Think Politics Are Bad in the U.S.? Welcome to Venezuela

Nov 07, 2016

His economy is in freefall, his citizens are taking to the streets to demand his ouster and his country can't even pull off an international soccer match without things going haywire. So Venezuelan President Nicolás Maduro responded last week by hosting a new radio program, called “The Hour of Salsa,” in which he insulted the political opposition—then spun tunes and danced around the studio with his wife. Maduro followed up this bizarre performance with a speech in which he declared that “neither through elections nor bullets” would the opposition ever gain control of the Miraflores presidential palace.

To opposition leaders who recently agreed to Vatican-mediated talks with the government, Maduro’s behavior is a clear sign that he has little intention of seriously negotiating or making concessions to help pull Venezuela out of its political and economic tailspin. Not that the often fractured opposition itself is in much better shape—the decision temporarily suspend massive street protests and negotiate has divided the opposition coalition, which is made up of about two dozen parties. Some leaders claim Maduro is stalling for time and insist that the only way to confront his increasingly authoritarian government is by putting throngs of angry people in the streets, day after day.

Read More: Venezuela Is Dying

“Every time the government feels pressure, at home or from abroad, it calls for talks. And every time they have violated all the agreements they reached,” said Maria Corina Machado, a former congresswoman who heads a right-wing opposition party that’s not taking part in the negotiations.

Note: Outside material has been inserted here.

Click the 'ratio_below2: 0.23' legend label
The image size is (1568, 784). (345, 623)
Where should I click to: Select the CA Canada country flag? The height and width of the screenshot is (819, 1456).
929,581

The streets have been home to scores of raucous demonstrations against Maduro, who since his 2013 election following the death of revolutionary leader Hugo Chávez has led this oil-rich country into its worst economic crisis in decades. There are shortages of basic foods, like flour, pasta, and cooking oil. Outside Caracas bakeries bread lines form as people wait to buy price-controlled baguettes. Venezuela is edging closer to hyper-inflation. Its currency, the bolívar, has collapsed, with the largest-denomination bill now worth about 6 cents. Crime is on the rise.

Polls show that most Venezuelans want Maduro to go, and soon. But electoral authorities loyal to the president on Oct. 20 suspended a recall election that was designed to cut short his term, which is scheduled to end in 2019. That brought tensions to a boiling point, with the opposition threatening to carry out a symbolic political trial of Maduro in Congress and to march on the presidential palace. Maduro called on his supporters to surround the building and defend the revolution.

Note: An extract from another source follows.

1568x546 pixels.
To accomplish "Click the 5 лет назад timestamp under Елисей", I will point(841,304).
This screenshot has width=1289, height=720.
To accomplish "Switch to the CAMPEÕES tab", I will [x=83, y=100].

Read More: ‘The Country Is Sinking’: A Q&A With Venezuelan Opposition Leader Henrique Capriles

Finally, the Vatican convinced both sides to give negotiations a shot. Also urging them to talk was Thomas Shannon, the U.S. Under Secretary of State for Political Affairs who spent three days in Caracas last week meeting with Maduro and opposition politicians. He called the dialogue “a good-faith effort to find a peaceful way out of the political impasse.”

Shannon warned that in the absence of negotiations, unpredictable street protests can turn violent. That’s what happened here in 2014 when clashes between demonstrators and security forces killed more than 40 people. But Shannon also acknowledged that it is Maduro who “holds the key” to the success or failure of the dialogue. the Venezuelan president maintains a firm grip over the armed forces, the judicial system and other institutions that would be major players in a political transition. In addition, the government is holding about 100 political prisoners whom the opposition wants released immediately.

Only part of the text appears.